For efficient adaptation, the authors employ LoRA fine-tuning, freezing the backbone parameters and inserting low-rank adapters only into feed-forward layers. The text branch remains frozen to preserve semantic alignment, enabling plug-and-play customization with minimal computational overhead.
The end-to-end variant eliminates reliance on explicit pose estimation by training directly on raw RGB frames. This is enabled through a self-bootstrapped data synthesis pipeline: the pre-trained pose-based model generates pseudo-paired data by transferring motion from a source video to a new identity. The resulting video Vo forms a pseudo-pair (Vsrc,Vo) with the source video. A dual-stage filtering process—automated scoring via Video-Bench followed by manual verification—ensures only high-quality, semantically consistent pairs are retained.
The end-to-end model is then trained to reconstruct Vsrc from (Vo,Iref), where Iref=Vsrc[0]. The training dataset is defined as:
D={(Vo,Iref,Vsrc)}The model is warm-started from the pose-based variant, inheriting robust motion priors and accelerating convergence. This end-to-end paradigm enables motion transfer directly from raw RGB sequences, forming a unified and versatile framework for character animation.
Experiment
- DreamActor-M2 excels in cross-identity animation, validated through superior performance on automated and human evaluations across imaging quality, motion smoothness, temporal consistency, and appearance consistency.
- It outperforms state-of-the-art methods and industry products like Kling and Wan2.2 in subjective and objective benchmarks, demonstrating robustness in diverse scenarios including human-to-cartoon, multi-person, and non-human transfers.
- Qualitative results confirm strong identity preservation, fine-grained motion alignment, and semantic motion understanding, even in challenging cases like gesture replication and one-to-many driving.
- Ablation studies confirm the necessity of spatiotemporal injection, pose augmentation, and LLM-driven text guidance for structural fidelity, motion accuracy, and identity retention.
- The model generalizes well to non-human subjects, varied shot types, and complex multi-person dynamics, though it currently struggles with intricate interactions like trajectory-crossing motions due to limited training data.
- Ethical safeguards are emphasized, including restricted model access and reliance on public data, to mitigate misuse risks associated with human image animation.
The authors evaluate ablated versions of their model against the full pose-based DreamActor-M2, showing that removing pose augmentation or target-oriented text guidance leads to lower scores across imaging quality, motion consistency, and appearance consistency. Results indicate that both pose augmentation and LLM-driven text guidance contribute meaningfully to the model’s ability to preserve structural detail and motion fidelity. The full pose-based variant achieves the highest human evaluation scores, confirming the effectiveness of the integrated design.

The authors use Video-Bench and human evaluations to assess DreamActor-M2 across diverse animation tasks, showing consistent superiority over prior methods in both automated and subjective metrics.
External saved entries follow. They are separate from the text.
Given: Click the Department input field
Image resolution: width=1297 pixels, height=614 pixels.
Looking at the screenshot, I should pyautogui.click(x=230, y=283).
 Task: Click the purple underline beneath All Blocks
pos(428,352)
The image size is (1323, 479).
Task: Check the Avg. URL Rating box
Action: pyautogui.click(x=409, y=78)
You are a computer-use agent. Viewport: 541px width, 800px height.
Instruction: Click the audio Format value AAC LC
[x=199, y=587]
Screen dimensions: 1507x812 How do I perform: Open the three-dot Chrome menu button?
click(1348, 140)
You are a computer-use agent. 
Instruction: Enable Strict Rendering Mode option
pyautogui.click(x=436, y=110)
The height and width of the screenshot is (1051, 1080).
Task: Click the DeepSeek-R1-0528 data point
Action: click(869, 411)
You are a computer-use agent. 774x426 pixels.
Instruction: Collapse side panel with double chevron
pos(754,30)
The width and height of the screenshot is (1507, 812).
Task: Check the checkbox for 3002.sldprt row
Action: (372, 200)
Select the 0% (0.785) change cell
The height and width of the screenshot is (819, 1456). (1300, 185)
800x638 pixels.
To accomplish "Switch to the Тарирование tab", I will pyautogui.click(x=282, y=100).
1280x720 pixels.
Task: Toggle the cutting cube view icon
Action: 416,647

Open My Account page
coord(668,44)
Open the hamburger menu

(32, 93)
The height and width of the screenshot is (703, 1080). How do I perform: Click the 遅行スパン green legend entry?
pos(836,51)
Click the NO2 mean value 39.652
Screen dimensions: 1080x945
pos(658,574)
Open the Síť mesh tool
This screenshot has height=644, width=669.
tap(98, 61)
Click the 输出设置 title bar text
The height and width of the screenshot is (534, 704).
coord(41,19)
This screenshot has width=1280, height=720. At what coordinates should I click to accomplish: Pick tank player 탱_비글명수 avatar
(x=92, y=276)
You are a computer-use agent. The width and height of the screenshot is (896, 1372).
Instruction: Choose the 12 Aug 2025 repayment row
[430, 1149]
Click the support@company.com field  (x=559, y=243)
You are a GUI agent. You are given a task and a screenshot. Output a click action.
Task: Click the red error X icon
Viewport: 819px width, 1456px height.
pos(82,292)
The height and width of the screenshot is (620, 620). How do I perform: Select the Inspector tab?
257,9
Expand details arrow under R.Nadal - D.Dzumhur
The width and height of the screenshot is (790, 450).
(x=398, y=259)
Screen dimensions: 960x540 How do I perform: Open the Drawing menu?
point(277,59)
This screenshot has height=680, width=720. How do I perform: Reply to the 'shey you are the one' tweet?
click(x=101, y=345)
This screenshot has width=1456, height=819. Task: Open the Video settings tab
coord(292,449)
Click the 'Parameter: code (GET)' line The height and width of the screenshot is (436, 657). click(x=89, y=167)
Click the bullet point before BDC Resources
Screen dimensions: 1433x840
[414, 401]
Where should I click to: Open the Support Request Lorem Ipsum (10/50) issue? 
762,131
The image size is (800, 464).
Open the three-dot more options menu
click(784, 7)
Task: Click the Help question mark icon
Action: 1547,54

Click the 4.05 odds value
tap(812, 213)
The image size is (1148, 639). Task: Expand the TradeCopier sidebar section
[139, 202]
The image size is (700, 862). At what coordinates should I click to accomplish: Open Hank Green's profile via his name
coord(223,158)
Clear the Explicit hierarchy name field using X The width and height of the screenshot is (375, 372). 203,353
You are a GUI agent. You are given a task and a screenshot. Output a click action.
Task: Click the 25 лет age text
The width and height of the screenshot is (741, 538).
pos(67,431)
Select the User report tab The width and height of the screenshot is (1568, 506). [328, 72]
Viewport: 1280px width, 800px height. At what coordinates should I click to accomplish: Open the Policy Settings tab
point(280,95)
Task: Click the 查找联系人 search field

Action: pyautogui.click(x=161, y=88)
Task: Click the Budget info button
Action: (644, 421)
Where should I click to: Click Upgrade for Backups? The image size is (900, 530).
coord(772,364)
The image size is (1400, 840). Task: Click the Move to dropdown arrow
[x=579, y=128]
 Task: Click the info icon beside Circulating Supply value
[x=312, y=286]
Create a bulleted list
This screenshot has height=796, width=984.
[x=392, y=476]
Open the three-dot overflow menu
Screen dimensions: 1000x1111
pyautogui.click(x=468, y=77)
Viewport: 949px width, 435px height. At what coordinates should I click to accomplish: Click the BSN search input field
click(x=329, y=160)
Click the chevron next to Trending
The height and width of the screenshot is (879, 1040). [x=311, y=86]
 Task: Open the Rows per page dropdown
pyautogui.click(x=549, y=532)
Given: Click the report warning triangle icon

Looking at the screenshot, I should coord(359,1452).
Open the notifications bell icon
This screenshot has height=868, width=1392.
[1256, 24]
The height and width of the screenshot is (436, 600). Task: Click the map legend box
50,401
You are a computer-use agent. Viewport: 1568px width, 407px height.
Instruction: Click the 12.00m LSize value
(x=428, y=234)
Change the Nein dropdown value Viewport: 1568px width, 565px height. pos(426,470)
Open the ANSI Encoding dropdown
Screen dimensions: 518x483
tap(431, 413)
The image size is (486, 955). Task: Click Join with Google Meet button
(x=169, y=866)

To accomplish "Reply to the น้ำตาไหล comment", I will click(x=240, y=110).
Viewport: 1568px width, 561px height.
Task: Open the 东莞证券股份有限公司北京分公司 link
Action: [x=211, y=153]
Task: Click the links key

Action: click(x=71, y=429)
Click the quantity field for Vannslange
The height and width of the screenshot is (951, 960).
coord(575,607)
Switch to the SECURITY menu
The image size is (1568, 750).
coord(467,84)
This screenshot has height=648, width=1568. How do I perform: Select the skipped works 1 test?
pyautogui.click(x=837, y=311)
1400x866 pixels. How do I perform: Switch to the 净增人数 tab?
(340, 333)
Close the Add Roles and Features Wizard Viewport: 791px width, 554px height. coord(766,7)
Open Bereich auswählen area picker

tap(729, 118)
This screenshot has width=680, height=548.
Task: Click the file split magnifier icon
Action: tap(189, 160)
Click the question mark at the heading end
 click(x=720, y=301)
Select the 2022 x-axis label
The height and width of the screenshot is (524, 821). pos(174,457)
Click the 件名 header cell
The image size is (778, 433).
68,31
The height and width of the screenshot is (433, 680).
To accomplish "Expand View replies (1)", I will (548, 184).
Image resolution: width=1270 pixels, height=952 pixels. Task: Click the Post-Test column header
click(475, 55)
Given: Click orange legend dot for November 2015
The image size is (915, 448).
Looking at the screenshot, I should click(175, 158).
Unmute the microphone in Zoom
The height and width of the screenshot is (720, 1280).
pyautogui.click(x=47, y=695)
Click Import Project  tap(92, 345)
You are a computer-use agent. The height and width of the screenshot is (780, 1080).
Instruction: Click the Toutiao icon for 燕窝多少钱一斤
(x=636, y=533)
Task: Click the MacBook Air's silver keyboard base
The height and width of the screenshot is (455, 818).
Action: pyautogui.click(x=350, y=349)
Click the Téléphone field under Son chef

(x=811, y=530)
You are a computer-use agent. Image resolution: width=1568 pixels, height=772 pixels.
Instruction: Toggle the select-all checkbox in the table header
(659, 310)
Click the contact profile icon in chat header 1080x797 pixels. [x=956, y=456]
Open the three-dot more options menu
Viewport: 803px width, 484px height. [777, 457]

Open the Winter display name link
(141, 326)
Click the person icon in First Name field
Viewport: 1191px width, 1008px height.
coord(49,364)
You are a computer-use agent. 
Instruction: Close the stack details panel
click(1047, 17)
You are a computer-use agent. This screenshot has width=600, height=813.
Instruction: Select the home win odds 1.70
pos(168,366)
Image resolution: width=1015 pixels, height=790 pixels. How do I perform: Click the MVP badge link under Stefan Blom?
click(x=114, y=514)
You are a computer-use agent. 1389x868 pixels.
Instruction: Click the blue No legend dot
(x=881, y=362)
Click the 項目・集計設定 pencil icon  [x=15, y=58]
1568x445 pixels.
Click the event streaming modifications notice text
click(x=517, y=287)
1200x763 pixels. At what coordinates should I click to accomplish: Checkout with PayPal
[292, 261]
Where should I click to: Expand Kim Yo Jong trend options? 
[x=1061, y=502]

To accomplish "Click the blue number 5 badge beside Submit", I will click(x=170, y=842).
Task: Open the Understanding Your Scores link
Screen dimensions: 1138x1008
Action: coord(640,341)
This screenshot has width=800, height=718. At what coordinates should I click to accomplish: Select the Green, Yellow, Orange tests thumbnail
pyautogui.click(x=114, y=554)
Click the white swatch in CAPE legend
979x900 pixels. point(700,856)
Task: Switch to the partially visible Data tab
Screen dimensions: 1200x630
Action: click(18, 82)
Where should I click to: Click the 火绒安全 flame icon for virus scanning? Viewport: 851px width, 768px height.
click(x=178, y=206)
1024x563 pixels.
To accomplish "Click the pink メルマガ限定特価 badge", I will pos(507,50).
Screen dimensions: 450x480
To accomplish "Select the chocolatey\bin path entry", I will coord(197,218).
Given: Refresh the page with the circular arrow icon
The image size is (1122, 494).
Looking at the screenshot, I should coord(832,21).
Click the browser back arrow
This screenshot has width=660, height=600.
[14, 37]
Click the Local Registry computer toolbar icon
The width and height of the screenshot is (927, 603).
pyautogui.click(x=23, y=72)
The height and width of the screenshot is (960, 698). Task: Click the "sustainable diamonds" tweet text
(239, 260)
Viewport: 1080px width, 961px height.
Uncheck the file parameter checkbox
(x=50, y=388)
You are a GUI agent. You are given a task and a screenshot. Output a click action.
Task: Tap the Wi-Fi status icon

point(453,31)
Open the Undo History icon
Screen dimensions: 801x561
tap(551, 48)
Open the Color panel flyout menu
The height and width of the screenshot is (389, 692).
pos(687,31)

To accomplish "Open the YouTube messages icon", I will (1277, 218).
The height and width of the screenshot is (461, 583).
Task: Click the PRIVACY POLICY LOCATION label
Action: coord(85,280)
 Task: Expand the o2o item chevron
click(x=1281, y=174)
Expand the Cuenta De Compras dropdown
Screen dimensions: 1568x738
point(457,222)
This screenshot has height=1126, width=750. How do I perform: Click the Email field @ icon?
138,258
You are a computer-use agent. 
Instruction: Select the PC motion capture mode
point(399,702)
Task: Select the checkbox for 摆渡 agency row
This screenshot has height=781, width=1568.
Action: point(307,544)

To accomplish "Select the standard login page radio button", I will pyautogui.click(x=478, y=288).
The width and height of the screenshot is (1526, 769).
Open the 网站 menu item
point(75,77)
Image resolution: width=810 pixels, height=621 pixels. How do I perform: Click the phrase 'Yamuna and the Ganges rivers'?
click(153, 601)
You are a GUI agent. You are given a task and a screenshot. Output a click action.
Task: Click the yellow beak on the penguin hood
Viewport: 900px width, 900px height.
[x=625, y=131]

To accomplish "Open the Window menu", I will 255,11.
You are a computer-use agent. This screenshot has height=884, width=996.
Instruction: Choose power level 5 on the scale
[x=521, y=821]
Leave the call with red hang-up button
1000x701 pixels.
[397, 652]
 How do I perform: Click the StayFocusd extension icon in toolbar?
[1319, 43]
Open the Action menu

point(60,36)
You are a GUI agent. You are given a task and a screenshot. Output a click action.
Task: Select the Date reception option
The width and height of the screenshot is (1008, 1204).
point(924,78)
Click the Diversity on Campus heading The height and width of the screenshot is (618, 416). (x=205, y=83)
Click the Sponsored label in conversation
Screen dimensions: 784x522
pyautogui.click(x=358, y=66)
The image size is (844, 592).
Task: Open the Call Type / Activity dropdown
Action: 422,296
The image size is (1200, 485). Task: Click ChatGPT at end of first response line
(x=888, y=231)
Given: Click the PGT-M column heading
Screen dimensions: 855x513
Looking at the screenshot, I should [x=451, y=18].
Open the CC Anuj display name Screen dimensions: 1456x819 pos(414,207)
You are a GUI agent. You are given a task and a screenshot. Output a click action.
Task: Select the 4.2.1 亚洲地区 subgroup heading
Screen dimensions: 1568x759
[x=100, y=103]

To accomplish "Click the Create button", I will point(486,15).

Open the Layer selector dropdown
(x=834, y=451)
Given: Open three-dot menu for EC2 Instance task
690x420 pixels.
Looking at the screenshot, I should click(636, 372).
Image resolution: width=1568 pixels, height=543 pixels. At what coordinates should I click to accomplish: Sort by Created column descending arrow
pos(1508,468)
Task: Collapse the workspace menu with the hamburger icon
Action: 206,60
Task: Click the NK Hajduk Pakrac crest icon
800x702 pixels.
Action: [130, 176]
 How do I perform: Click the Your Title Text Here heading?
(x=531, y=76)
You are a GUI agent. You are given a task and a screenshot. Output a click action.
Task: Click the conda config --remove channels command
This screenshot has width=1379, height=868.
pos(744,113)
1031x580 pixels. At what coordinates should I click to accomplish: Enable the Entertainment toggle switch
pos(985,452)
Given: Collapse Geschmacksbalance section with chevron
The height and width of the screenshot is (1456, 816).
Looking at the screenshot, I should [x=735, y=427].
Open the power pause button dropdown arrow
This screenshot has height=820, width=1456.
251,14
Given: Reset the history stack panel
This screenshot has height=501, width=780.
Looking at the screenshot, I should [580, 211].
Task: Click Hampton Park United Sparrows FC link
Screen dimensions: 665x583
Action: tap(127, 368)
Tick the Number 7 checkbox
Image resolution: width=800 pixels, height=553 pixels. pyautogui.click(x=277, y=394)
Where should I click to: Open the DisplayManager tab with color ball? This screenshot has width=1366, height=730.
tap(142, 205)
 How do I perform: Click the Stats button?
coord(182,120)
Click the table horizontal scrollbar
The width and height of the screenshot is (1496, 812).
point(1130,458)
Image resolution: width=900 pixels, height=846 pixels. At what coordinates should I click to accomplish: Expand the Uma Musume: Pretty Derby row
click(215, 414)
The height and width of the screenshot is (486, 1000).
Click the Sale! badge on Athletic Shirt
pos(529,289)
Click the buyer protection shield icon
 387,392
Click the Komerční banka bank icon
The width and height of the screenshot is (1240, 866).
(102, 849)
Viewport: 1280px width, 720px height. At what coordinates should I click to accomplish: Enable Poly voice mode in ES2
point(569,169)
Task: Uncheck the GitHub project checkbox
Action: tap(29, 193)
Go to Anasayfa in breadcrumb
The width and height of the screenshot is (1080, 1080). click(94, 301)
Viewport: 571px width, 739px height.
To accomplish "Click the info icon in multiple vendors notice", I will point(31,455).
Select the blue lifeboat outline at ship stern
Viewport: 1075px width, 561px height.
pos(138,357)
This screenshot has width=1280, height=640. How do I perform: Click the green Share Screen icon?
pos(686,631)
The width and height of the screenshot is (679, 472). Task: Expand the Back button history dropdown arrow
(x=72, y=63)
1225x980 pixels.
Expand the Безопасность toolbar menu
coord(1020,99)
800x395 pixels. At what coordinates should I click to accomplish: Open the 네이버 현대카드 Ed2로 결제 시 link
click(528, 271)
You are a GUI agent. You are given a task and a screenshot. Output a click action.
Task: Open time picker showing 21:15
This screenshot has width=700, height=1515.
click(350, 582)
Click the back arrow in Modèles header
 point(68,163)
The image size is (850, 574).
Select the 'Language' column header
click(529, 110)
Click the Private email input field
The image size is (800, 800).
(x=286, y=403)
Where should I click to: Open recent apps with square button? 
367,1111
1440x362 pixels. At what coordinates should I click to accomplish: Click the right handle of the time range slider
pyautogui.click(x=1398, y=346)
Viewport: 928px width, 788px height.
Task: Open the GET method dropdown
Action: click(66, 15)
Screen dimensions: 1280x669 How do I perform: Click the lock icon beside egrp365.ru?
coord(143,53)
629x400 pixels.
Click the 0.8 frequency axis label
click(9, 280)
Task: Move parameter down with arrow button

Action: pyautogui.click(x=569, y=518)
Results show the end-to-end variant achieves the highest scores in imaging quality, motion smoothness, temporal consistency, and appearance preservation, validating its robustness in cross-identity and cross-domain scenarios. The model’s performance aligns closely with human judgment, confirming its ability to generate visually coherent and motion-consistent animations across varied character types and driving inputs.